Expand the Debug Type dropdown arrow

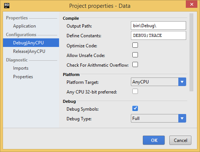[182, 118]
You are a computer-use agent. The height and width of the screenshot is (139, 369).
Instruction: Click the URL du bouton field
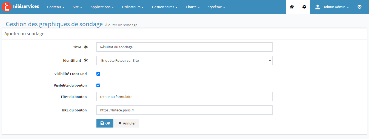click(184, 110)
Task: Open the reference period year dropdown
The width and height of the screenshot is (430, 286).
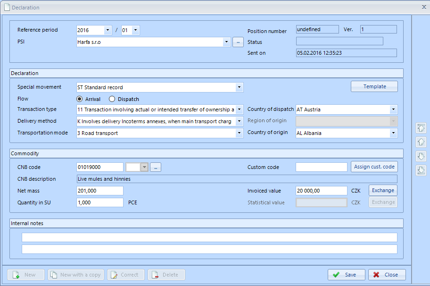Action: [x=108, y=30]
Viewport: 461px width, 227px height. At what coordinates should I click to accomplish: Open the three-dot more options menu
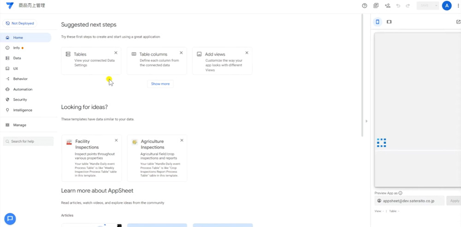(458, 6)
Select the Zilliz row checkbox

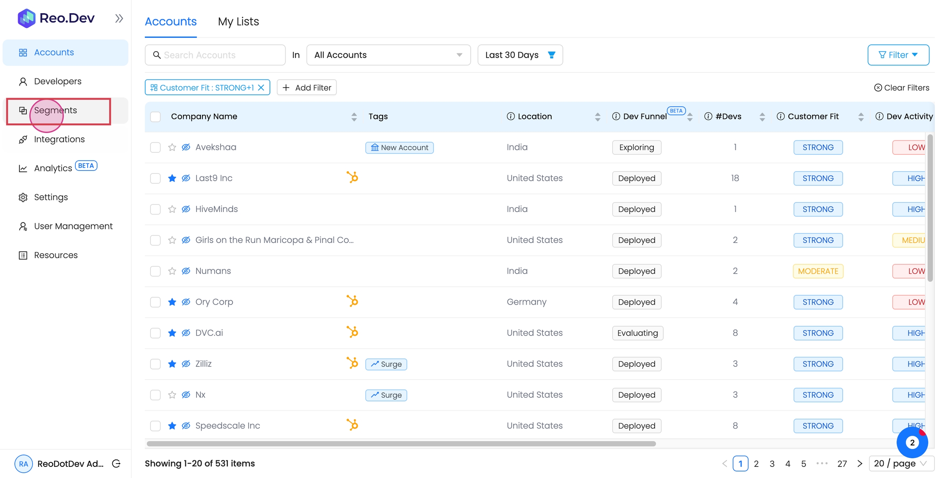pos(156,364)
---
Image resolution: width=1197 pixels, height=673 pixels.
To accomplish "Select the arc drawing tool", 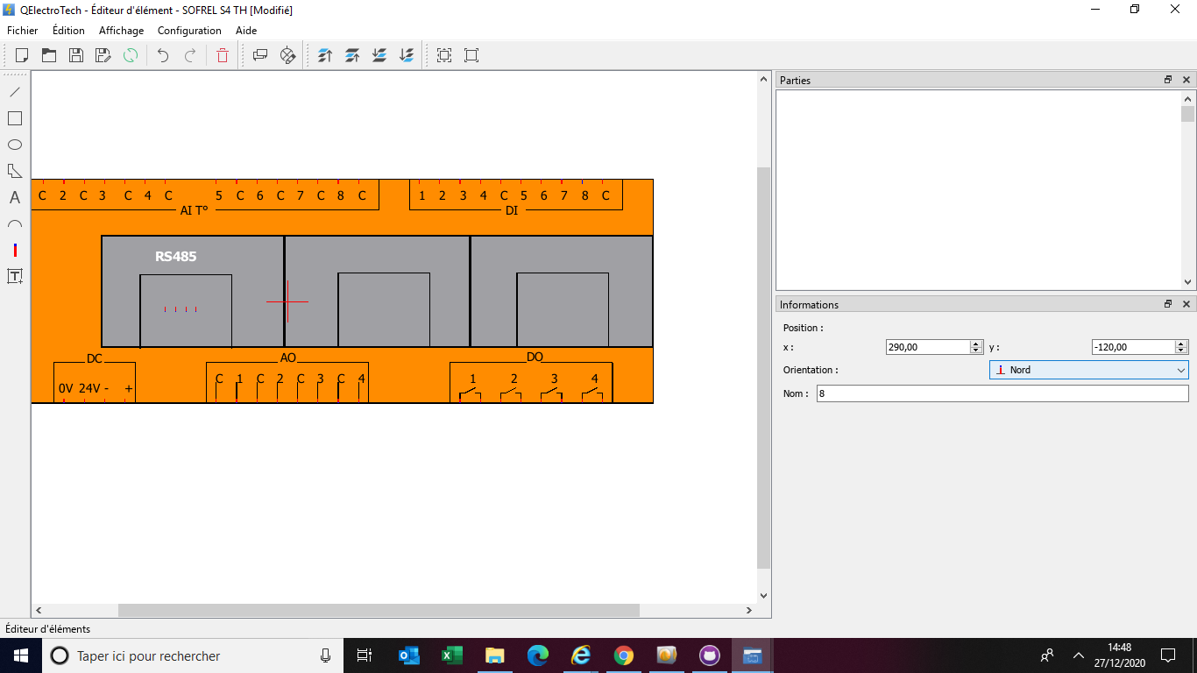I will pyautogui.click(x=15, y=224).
* * *
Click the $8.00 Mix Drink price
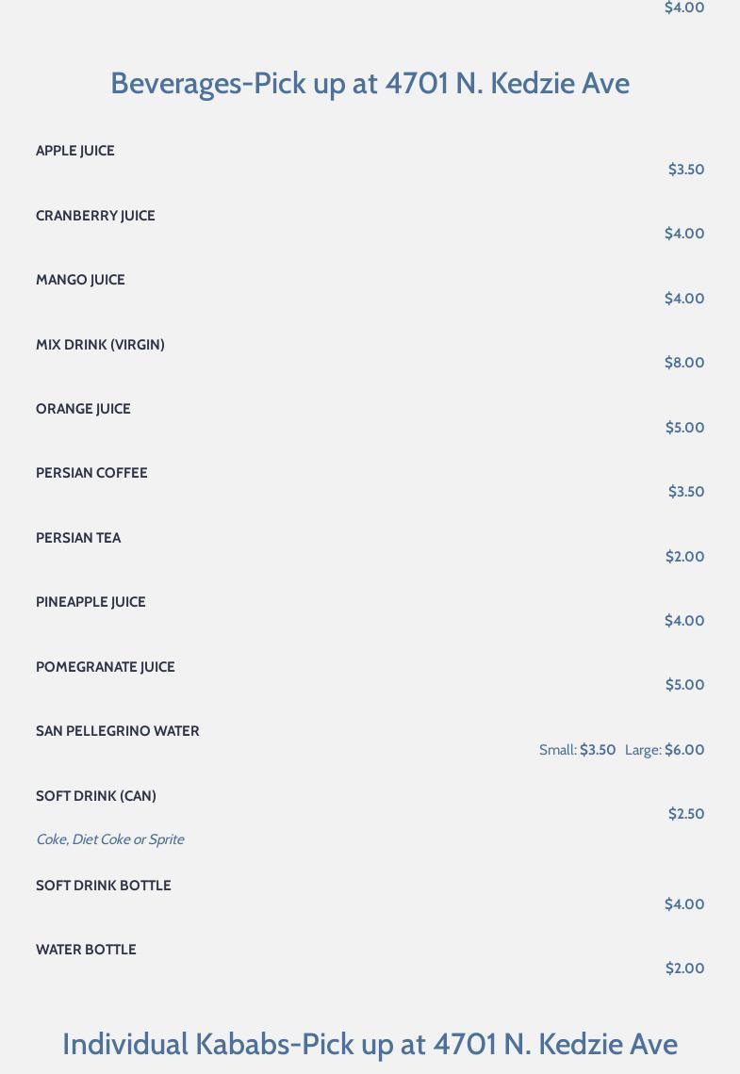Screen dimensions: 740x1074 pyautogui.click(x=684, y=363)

## [Given problem]
Identify each line in the entries above that contains the string "height", and copy those lines.

## [Exercise output]
You are a computer-use agent. The height and width of the screenshot is (139, 369).
The width and height of the screenshot is (430, 286).
Viewport: 461px width, 227px height. At what coordinates should I click to accomplish: Open the three-dot more options menu
Image resolution: width=1197 pixels, height=673 pixels.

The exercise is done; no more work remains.